__YOUR TASK__.
Write out each line of the records that has "will" in it.

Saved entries
..........

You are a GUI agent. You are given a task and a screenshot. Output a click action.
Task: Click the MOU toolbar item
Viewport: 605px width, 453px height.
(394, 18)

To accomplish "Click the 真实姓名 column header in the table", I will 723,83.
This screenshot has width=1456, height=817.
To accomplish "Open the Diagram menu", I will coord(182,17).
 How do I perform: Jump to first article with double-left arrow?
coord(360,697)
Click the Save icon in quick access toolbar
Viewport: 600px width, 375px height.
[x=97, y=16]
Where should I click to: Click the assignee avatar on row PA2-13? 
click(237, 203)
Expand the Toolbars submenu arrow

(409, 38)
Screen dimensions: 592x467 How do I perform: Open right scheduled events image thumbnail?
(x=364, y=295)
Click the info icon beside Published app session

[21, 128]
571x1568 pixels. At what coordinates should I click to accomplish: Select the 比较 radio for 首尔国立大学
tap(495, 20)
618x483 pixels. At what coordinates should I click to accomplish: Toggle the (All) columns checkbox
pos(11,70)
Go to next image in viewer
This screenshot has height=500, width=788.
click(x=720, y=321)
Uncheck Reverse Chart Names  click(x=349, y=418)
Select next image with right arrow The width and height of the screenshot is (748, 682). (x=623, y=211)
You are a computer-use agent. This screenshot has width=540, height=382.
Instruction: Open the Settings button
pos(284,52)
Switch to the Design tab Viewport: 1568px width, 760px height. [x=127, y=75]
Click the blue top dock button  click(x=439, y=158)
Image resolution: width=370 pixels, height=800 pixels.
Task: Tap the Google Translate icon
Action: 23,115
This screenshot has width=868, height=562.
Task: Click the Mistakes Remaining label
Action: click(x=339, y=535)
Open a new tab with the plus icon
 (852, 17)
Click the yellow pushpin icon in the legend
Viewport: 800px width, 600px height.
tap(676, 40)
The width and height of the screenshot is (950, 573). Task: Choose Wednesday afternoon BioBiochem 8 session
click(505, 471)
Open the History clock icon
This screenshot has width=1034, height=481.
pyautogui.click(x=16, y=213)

..........

__EXPECTED ANSWER__.
To accomplish "Click the 真实姓名 column header in the table", I will 723,83.
To accomplish "Open the Diagram menu", I will coord(182,17).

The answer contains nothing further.